TEXT PROVIDED:
--- START ---

Apollo in Chennai successfully completes Asia's first en-bloc combined heart and liver transplant
Apollo in Chennai successfully completes Asia's first en-bloc combined heart and liver transplant
India's leading private hospital chain Apollo hospitals successfully completed Asia's first en-bloc combined heart and liver transplant in Chennai.

Chennai: India's leading private hospital chain Apollo hospitals successfully completed Asia's first en-bloc combined heart and liver transplant in Chennai. This complex procedure was performed on a 30-year-old man from Tiruchengode in Tamil Nadu who was suffering from a congenital condition where the failure of the right side of the heart causes liver failure.

While the patient waited since April for a suitable donor for the heart and liver transplant, the surgery was performed in October. Two teams – a heart transplant team and a liver transplant team – simultaneously worked together to perform this rare procedure.

The patient was discharged a week after surgery and is on the road to recovery, leading a normal life.

Speaking to CNN-IBN, Dr Paul Ramesh T, senior cardiothoracic & transplant consultant surgeon at Apollo Hospitals said, "What we have done here is Asia's first en block. Both the heart and the liver were transplanted when they were connected together as one single organ having open both chest and abdominal cavity at the same time. Some of the technical difficulties are in retrieving both the organs without damaging them and also in implanting them because as you can imagine they are still attached and the space between them is not that much. So when you try and stitch in the heart and the liver team is going to pull it down, it is going to tear parts of the heart or liver."

"You require extreme care and coordination. We had rehearsed this in a virtual way. We had established a chain of command if things went wrong. The reason we did this in one shot is that you reduce the amount of time that the organ spends outside the body and improves outcomes. These are sick patients, they tend to bleed a lot because they have liver failure, right side of heart may not work. We had to get this precise," he added.

--- END ---

THE DATA:

--- START ---

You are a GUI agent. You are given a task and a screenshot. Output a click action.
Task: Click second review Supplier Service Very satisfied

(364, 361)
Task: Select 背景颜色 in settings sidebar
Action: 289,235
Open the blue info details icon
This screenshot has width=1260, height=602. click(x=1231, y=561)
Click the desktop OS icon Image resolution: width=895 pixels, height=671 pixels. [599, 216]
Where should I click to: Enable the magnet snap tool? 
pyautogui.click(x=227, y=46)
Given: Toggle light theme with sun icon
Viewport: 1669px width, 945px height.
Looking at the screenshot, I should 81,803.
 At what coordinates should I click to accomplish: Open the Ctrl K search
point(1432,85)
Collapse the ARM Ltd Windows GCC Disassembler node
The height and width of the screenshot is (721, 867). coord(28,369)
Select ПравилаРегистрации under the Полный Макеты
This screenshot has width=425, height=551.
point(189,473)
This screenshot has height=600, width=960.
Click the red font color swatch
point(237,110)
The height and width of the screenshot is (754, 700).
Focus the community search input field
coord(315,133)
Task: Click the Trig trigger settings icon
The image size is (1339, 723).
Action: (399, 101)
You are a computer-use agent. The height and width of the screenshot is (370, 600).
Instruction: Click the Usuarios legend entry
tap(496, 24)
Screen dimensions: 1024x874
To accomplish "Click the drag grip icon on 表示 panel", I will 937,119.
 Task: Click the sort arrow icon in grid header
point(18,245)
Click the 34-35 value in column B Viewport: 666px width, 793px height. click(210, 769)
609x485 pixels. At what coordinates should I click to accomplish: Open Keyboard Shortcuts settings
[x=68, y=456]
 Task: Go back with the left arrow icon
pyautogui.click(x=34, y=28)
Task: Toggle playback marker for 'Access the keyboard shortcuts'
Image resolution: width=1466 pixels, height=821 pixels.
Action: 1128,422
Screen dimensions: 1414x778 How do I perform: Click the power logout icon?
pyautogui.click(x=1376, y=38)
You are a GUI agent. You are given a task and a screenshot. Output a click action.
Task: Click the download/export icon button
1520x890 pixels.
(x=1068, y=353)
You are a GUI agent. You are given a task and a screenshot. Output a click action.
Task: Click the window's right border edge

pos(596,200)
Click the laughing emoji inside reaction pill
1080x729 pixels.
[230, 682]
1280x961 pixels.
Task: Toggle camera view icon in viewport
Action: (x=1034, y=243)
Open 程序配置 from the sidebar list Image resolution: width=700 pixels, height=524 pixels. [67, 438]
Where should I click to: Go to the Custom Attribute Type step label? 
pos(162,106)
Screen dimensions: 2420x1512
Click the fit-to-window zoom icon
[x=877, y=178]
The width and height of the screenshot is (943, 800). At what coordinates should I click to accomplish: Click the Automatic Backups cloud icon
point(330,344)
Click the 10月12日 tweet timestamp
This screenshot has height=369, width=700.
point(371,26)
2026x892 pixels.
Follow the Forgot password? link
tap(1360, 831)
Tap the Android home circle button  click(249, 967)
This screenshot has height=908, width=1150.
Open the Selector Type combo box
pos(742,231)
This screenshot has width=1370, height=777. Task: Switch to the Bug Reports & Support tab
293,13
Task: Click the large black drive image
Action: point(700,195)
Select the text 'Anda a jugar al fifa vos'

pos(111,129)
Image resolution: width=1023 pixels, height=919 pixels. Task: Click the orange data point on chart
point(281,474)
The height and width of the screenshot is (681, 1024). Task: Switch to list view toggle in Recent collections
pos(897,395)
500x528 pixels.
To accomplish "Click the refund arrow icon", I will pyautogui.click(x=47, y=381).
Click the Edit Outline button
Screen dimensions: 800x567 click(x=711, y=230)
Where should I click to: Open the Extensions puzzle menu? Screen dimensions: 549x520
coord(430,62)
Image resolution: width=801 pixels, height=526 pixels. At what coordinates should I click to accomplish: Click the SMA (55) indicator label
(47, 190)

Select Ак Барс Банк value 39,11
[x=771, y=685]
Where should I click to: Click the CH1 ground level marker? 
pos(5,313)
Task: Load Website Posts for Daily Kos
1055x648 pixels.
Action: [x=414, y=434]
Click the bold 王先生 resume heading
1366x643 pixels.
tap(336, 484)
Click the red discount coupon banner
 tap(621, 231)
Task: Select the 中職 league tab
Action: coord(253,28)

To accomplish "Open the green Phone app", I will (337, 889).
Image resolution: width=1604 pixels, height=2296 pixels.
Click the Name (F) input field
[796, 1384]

--- END ---

EXERCISE GOAL: Repeat word for word the part of the transplant article starting with "Chennai: India's leading" and going on through "a normal life.". These items come from a different source than the article.

RESULT OF THIS TASK:
Chennai: India's leading private hospital chain Apollo hospitals successfully completed Asia's first en-bloc combined heart and liver transplant in Chennai. This complex procedure was performed on a 30-year-old man from Tiruchengode in Tamil Nadu who was suffering from a congenital condition where the failure of the right side of the heart causes liver failure.

While the patient waited since April for a suitable donor for the heart and liver transplant, the surgery was performed in October. Two teams – a heart transplant team and a liver transplant team – simultaneously worked together to perform this rare procedure.

The patient was discharged a week after surgery and is on the road to recovery, leading a normal life.